Autrefois maîtres incontestés des stratégies et des outils, les Ti doivent comprendre qu’ils doivent partager leur pouvoir et leurs budgets, qu’ils doivent être au service de l’entreprise et de ses employés et non l’inverse. En ce sens, la création de comités de coordination internes sont une absolue nécessité et quoiqu’en disent certains. Et il n’est pas essentiel que tout ce beau monde soit rompu aux subtilités du Web 2.0.
Il suffit de cibler le haut de l’échelle des technographies sociales de Forrester. Les super-utilisateurs jouent ici un rôle-clé en tant qu’early adopters et créateurs de contenus, identifiés par les gestionnaires de communautés, les premiers spécialistes de Web 2.0 dans l’entreprise.. Ils sont rejoints par de plus en plus de spécialistes en communication et en ressources humaines qui font leurs classes en assistant à des formations ou à des conférences comme webcom-Montréal.
Et ils savent aussi qu’elles peuvent avoir recours à des firmes de consultation. Mais attention aux chants des sirènes… Ne s’improvise pas spécialiste de l’entreprise 2.0 qui veut ! Il y a la théorie mais il faut aussi la pratique, l’expérience des dynamiques internes et des jeux de pouvoir. Pour cela, il n’y a pas de Master Card mais habituellement un «Master Plan» ou plan directeur basé sur les attentes et besoins des utilisateurs/unités d’affaires, besoins regroupés par grandes priorités organisationnelles. Ce plan est habituellement conçu pour une période de trois ans mais revu à chaque année et au besoin ajusté par le comité de coordination et avalisé par le comité directeur.
Complexe vous direz? Au contraire, une fois en place, cette structure génère beaucoup plus de souplesse qu’il n ‘y paraît, «décoince» les Ti et les force au partenariat et surtout génère énormément de suggestions et d’innovation, surtout si on y adjoint une idéagora…
L’idéagora interne développée pour Orange par le groupe Awak’iT
Je vous ai souvent parlé de leur potentiel innovant, beaucoup relié à la R&D des entreprises mais elles ont aussi leur utilité dans un processus de création de communautés Web 2.0 dans les entreprises, dans la génération d’idées nouvelles pour le développement de l’intranet mais aussi dans la reconnaissance auprès des employés faisant preuve de créativité et d’initiative.
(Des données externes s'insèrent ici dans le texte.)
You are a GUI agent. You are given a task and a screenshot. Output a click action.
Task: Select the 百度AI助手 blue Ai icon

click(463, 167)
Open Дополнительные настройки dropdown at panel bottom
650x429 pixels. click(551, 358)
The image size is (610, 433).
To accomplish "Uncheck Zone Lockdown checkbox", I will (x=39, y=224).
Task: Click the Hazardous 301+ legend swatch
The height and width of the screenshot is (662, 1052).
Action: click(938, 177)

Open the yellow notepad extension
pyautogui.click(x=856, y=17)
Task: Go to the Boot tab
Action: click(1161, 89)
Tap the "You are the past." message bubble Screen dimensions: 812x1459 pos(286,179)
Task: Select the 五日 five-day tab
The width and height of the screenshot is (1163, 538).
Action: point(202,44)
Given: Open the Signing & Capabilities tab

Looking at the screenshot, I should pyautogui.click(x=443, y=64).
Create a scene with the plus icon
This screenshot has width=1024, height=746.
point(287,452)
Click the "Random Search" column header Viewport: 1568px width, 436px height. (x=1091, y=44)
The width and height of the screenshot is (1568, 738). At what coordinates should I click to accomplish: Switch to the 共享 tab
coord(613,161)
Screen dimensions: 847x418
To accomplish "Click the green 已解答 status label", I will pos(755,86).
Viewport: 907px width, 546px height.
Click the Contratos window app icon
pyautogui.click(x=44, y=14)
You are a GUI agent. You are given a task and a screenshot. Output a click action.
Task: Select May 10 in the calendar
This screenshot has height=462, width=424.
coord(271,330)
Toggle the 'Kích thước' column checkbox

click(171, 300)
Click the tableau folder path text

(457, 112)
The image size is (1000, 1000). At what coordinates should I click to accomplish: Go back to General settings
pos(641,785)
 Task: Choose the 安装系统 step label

Donc, quand vous pensez gouvernance pensez que ce concept peut très bien se marier avec celui d’innovation. Bizarre car le premier fait appel à une certaine forme de contrôle alors que le second est présentement associé à la liberté créatrice, au CGU. Et pourtant la gouvernance peut générer, entre autres, de l’innovation mais aussi de la compétence Web à l’interne.